Tell me your story, John.

My family lived in San Francisco, where my father worked for Sunset Scavenger. In 1949, my parents bought a piece of property on Grove Street here in the valley – a shack really, perhaps 20 x 20 feet. We’d come up on weekends. My dad would bring up discarded lumber and bricks from San Francisco and add on to it. He even built a wine cellar with concrete bricks he made himself. It’s still there! He couldn’t stand still.

Did he use the wine cellar?

He’d make his own wine in barrels. He wasn’t really a drinker, but he’d drink his own wine, good or bad. It did made some very good vinegar.

You eventually moved here?

We moved here full time in 1952 after he quit working for Sunset. I was twelve years old and moving here was one of the happiest days of my life! I began attending El Verano School in the sixth grade.

Is that when Sonoma Garbage Collectors, Inc. began?

Not exactly. My father started working at the Petaluma Garbage Company, but when the local Sonoma garbage business came up for sale, he bought it. It was just him and an open dump truck that could hold 15-16 cubic yards of trash. We still own the truck and it’s been in the July 4th parade.

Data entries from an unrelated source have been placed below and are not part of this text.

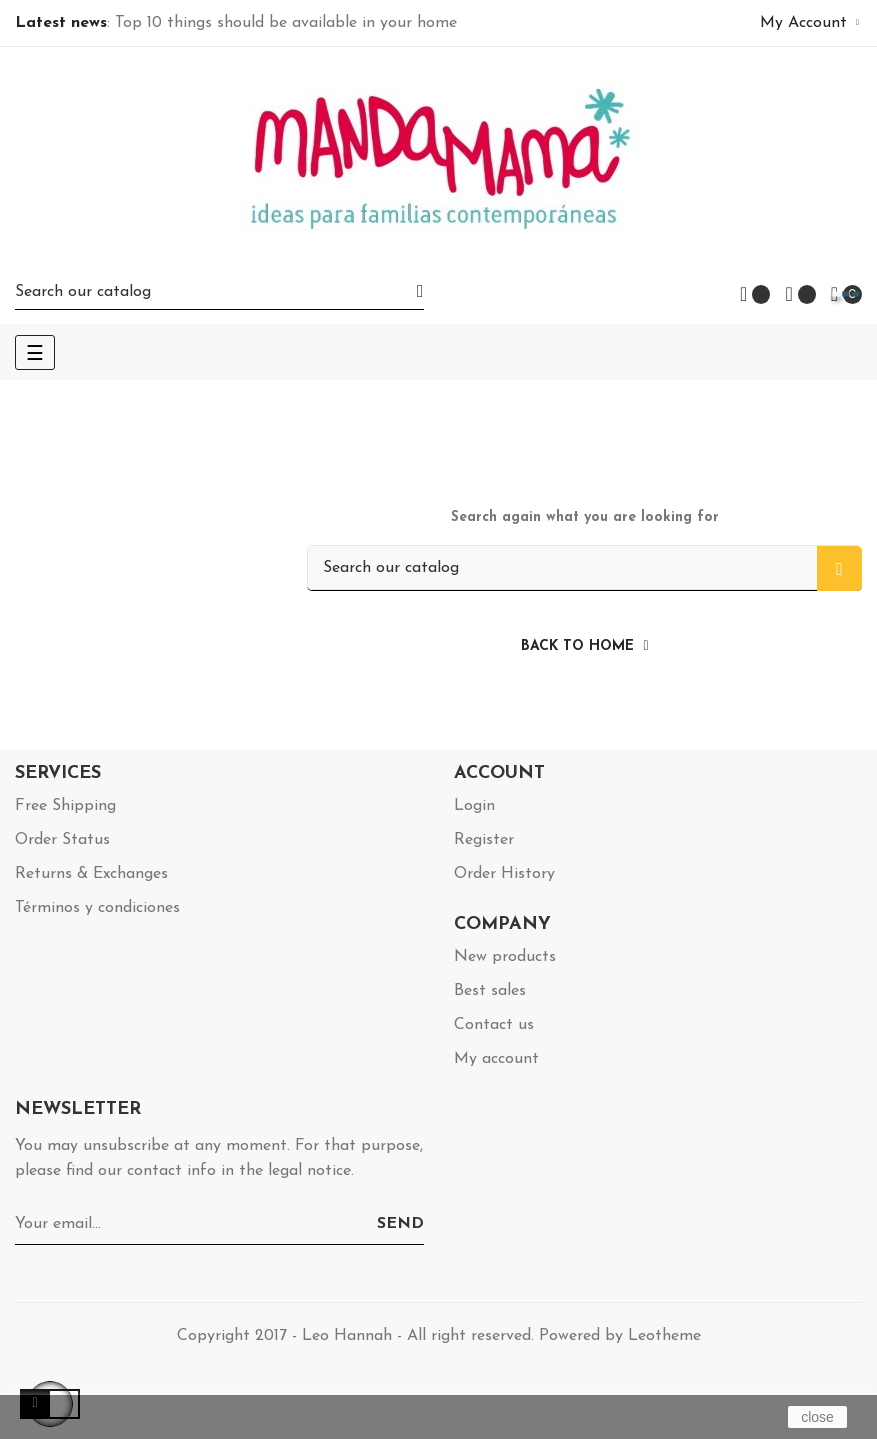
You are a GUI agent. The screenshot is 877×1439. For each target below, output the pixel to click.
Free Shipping (65, 806)
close (817, 1417)
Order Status (62, 840)
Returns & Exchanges (91, 874)
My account (496, 1059)
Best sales (490, 991)
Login (474, 806)
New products (505, 957)
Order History (504, 874)
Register (484, 840)
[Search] (219, 291)
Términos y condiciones (97, 908)
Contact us (494, 1025)
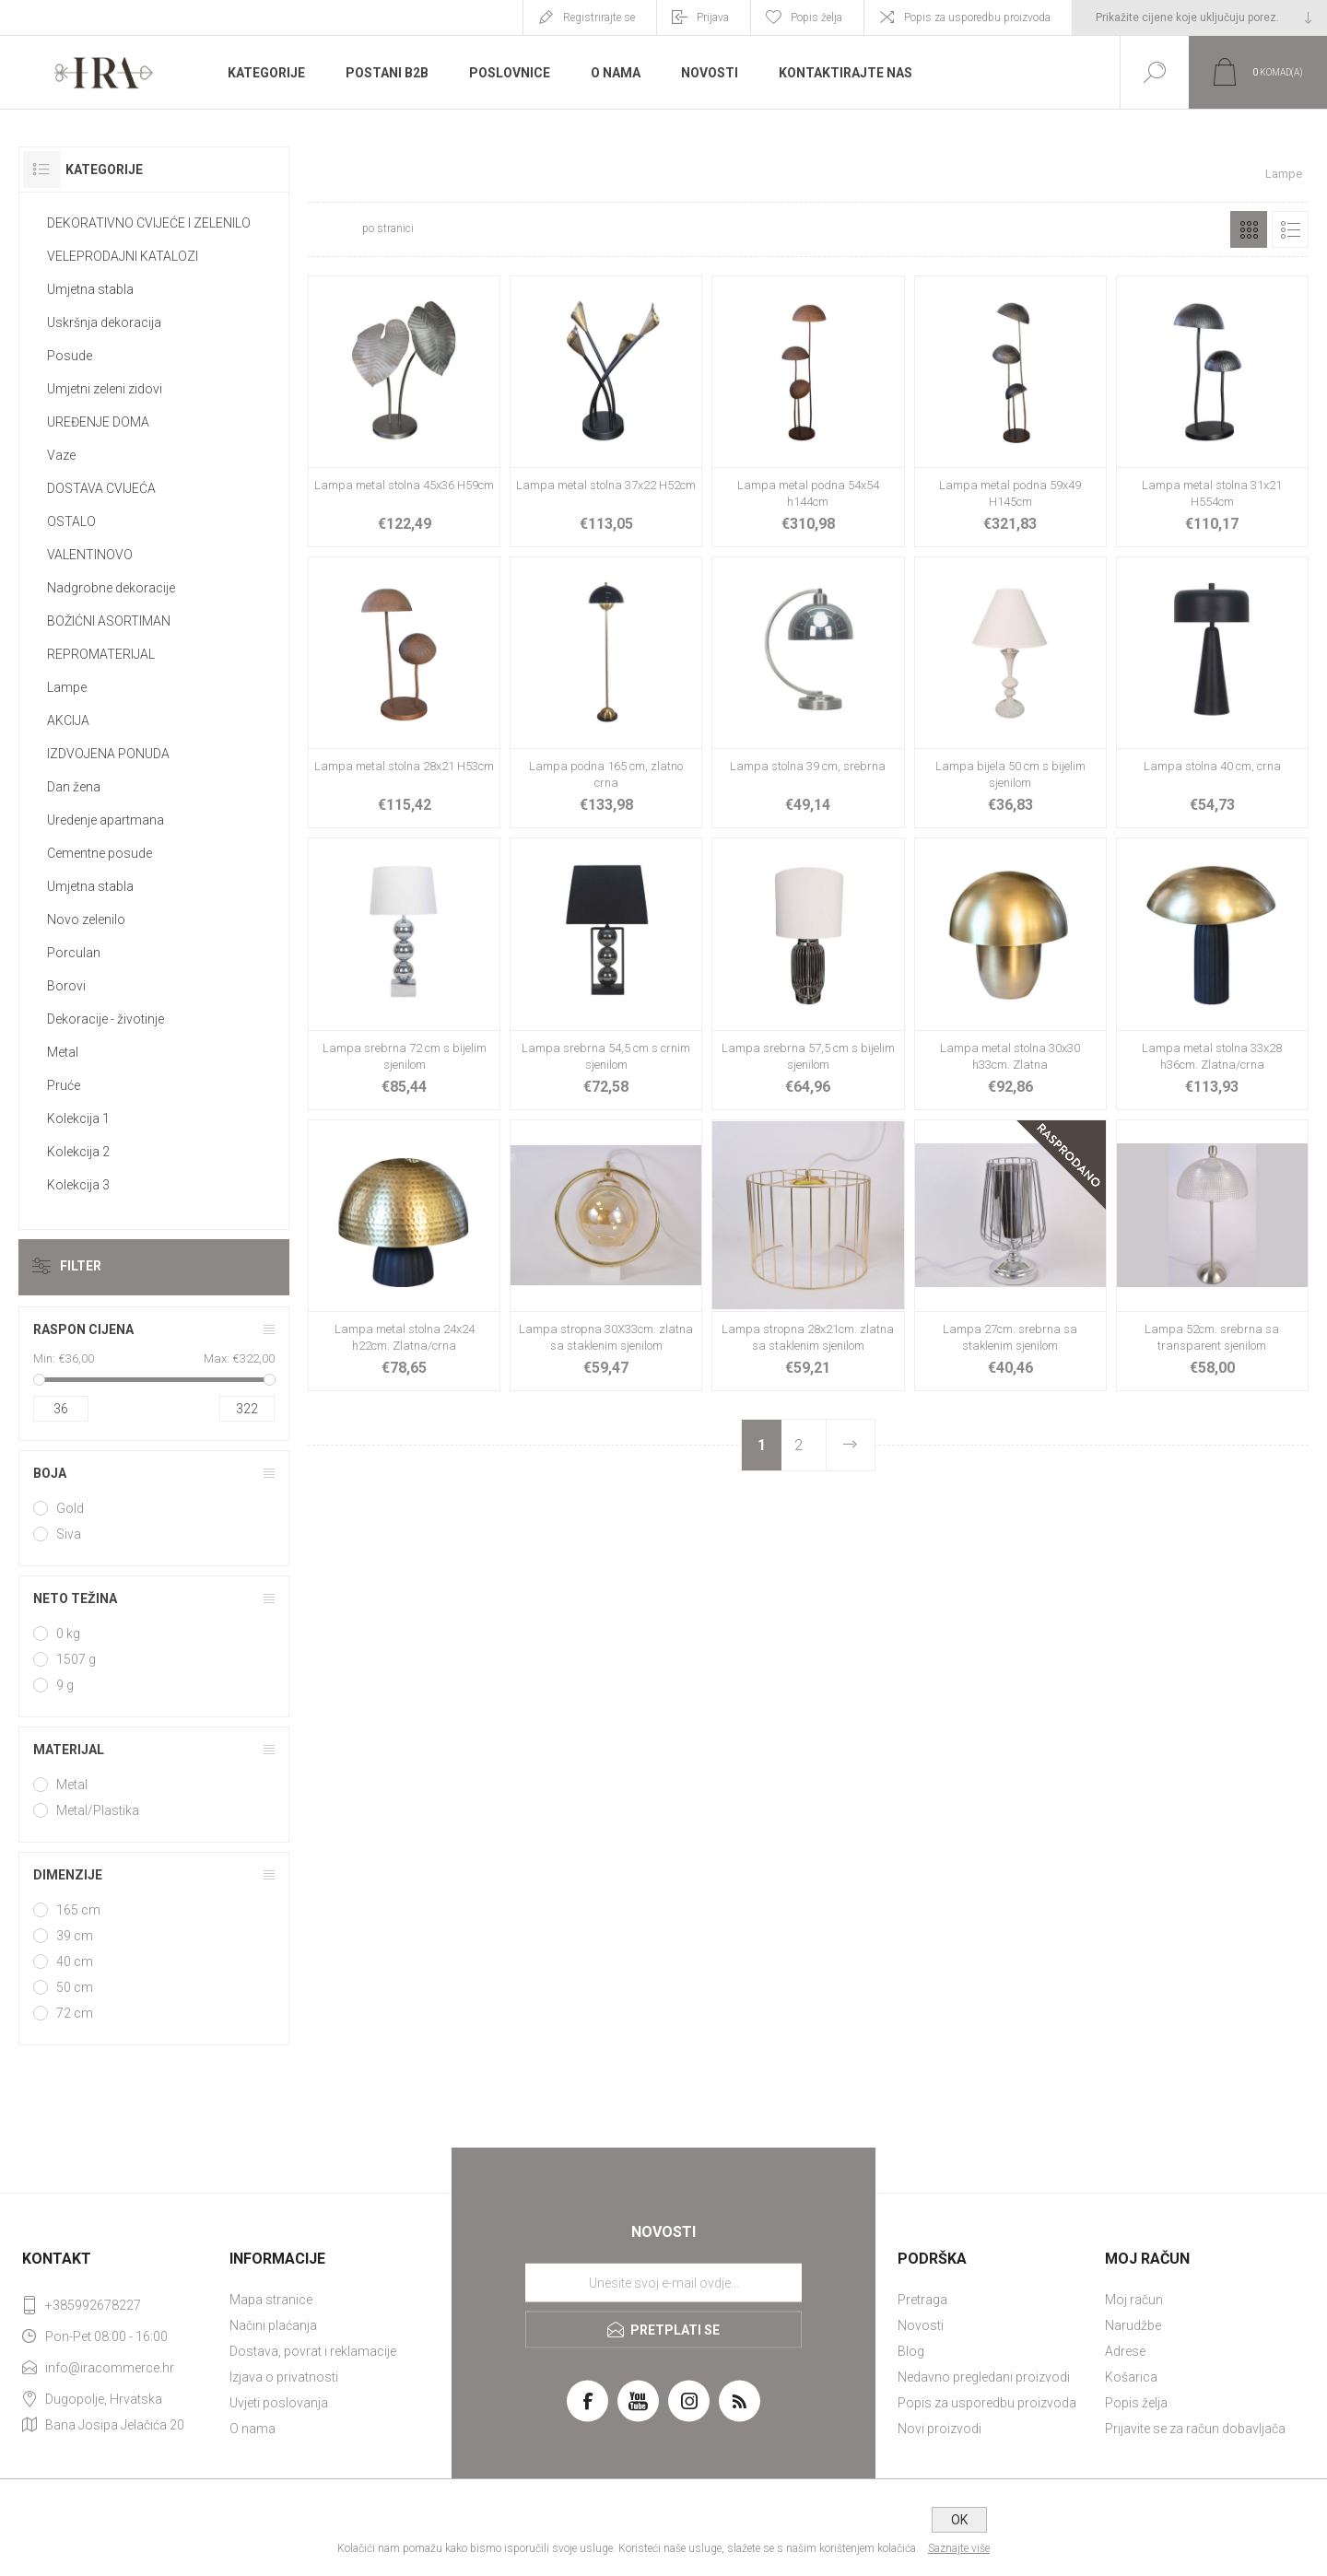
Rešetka (1248, 229)
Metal (62, 1052)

It was hard work back then, I’m sure.

He’d walk down the driveways, dump the household garbage into a big aluminum can he’d carry with a shoulder hook, and then climb seven steps up the back of the truck to dump it in. After I did it a while my legs were hard as wood!

When did you begin?

At 12-years-old I’d join my father on Saturdays, mostly to keep him company. Once I graduated from Sonoma High I worked full time. It was the two of us, mostly. My dad worked into his sixties. Over time we got better trucks — side loaders and rear loaders and we even put wheels on the hooked aluminum cans. We’d service maybe 100 homes a day. We’ve always had a contract with the City of Sonoma and a license from the County for Temelec.

Did the company grow?

I own the company with my wonderful sister, Joanne Meroney, who works in the office. We’ve never wanted it to be big. There are benefits to staying small. Some of the workers have been with the company for 30-40 years. I don’t call them employees; they’re the guys I work with. We’ve had some offers to buy the company, but our rates are so low nobody else could make much money. In Windsor, for example, a 32-gallon household can costs about $24/month. Here in Sonoma, we charge only $13/month.

Have your costs gone up?

It once was free to dump your loads. Now it’s around $120/ton. For a ten-ton load, that’s over $1,000 for one truck. Stage Gulch is a transfer station, only. From there it gets consolidated and shipped out of the county to land fills, except for the yard waste and recyclables.

What happens to that material?

We take the plastic to a 3rd party in Napa who sorts it. They always take it and seem to find buyers for it. People here in Sonoma provide very clean plastic! The yard waste gets ground-up, and we donate it to soil companies or the sanitation district to combine with treated solids. It beats taking it to the dump.

How long will you continue to do this?

I’m 74 and plan on sticking around, Lord willing. I drive a truck, it’s not hard work. I arrive at the yard and our routes begin at 4:30 am. We have three drivers, one for each type of can. There can be some long days, but I see lots of people. The kids love to watch the robot arm pick up cans, and so do some of us old guys!